The authors studied two genetics classes taught at the same university, one for majors and the other for non-majors. Though the classes were taught by different professors, they both used a similar variety of active-learning strategies and addressed similar material. The authors were able to insert some of the same test items in each class, as well as surveys of attitudes and work habits, and were able to visit the classes to watch the students working. It turns out the majors and non-majors started in the same place – on pre-tests at the beginning of the class, they performed just about equally. And both groups of students improved their understanding by the end of the term. But by the end of the class, and on several tests during the term (lab quizzes, mid-terms), the majors did better. Moreover, the majors kept improving throughout the term, whereas the non-majors improved immediately after learning some material (on quizzes), but that was the pinnacle of their achievement – they didn’t keep getting better.
Why were majors learning genetics better than non-majors? There’s a good body of literature that says student attitudes have a lot to do with student performance, and in fact, student attitude is now one of the standard things measured in educational studies. The most interesting observation the authors made was that non-majors working in groups would often simply copy down answers from their partners without questioning or trying to understand those answers. The authors never observed majors doing this – the majors would argue with each other and take turns explaining their answers to the others in their groups. On surveys, majors also spent more time out of class on the material and thought genetics more relevant to their future careers. The bottom line was that majors (at least at this one school) were more interested in genetics than non-majors. Who would have thunk it?

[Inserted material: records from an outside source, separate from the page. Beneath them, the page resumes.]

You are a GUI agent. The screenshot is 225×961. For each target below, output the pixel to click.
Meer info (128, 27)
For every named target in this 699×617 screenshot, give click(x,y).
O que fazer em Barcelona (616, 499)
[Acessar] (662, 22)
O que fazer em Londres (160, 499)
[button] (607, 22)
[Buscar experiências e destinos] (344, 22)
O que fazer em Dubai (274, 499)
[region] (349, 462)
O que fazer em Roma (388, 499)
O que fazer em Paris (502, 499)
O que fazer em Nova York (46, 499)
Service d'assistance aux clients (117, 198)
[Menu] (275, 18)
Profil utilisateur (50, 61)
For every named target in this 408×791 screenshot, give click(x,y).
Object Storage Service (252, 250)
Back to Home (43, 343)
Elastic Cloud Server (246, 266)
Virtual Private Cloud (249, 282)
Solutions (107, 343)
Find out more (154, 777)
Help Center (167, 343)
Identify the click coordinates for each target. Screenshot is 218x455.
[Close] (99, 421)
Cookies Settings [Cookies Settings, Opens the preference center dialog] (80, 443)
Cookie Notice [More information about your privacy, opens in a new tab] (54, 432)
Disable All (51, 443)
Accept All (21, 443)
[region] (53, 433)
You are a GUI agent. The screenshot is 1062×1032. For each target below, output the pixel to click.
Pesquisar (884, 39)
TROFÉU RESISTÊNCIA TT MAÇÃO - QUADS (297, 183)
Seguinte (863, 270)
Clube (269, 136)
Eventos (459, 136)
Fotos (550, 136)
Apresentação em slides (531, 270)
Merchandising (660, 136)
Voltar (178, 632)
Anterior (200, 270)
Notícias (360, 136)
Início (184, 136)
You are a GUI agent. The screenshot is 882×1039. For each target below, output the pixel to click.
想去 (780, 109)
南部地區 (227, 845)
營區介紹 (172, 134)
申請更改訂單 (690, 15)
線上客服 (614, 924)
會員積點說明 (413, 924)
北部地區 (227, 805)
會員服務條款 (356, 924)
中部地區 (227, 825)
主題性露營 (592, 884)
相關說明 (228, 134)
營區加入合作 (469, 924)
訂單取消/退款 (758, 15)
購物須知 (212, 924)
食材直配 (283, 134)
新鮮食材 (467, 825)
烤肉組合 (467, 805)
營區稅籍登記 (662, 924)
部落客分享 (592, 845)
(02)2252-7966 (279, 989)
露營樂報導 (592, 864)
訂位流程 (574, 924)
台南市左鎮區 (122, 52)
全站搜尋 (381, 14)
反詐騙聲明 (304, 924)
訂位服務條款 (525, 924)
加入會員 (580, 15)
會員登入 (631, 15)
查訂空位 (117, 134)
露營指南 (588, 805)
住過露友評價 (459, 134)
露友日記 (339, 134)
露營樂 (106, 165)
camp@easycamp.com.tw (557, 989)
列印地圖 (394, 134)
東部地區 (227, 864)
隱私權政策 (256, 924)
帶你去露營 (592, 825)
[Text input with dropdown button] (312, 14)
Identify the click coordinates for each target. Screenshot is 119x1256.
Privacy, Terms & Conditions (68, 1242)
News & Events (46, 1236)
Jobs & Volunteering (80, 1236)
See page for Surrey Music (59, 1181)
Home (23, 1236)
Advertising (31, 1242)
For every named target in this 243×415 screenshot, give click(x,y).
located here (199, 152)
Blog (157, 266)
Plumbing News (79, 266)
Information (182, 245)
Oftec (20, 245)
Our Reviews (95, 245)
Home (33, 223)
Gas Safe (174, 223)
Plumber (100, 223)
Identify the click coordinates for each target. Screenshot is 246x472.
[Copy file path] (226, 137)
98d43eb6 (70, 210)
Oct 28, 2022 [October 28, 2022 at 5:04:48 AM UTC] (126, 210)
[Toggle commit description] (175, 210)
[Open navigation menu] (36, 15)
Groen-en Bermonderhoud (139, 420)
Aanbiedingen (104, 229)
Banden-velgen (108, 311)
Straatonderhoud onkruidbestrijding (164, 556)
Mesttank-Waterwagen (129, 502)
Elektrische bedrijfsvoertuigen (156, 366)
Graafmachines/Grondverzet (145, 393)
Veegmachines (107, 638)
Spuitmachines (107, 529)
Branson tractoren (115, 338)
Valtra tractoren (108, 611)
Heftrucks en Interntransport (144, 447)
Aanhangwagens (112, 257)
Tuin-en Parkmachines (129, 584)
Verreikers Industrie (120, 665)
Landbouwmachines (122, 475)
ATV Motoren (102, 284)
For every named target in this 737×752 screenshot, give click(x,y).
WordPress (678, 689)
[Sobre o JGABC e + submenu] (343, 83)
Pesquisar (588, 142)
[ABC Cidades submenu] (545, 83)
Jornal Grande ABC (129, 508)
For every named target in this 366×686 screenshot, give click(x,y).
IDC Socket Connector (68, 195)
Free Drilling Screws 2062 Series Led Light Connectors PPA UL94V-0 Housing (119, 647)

The thing that caught my eye about this study is the contrast with the literature they cite. They discuss several previous studies where non-majors equalled, or even out-performed majors. But in those previous studies, the non-majors class was more active and/or conceptual. In this study, both classes used similar active learning techniques (in-class small group problem-solving, clicker questions, etc.). So the real story here may be further evidence that active learning techniques, and focusing on key learning goals, may help students learn regardless of the class level. Professors often feel freer to innovate in a non-majors class – those students are not taking upper level classes, there is no pressure to force-feed them a large bolus of content. The professor in a non-majors class can try new teaching techniques and focus on the concepts they feel are most important. Perhaps that is to the advantage of the typical non-majors class, and further evidence that freeing majors classes from the constraints of coverage would end up producing better majors as well.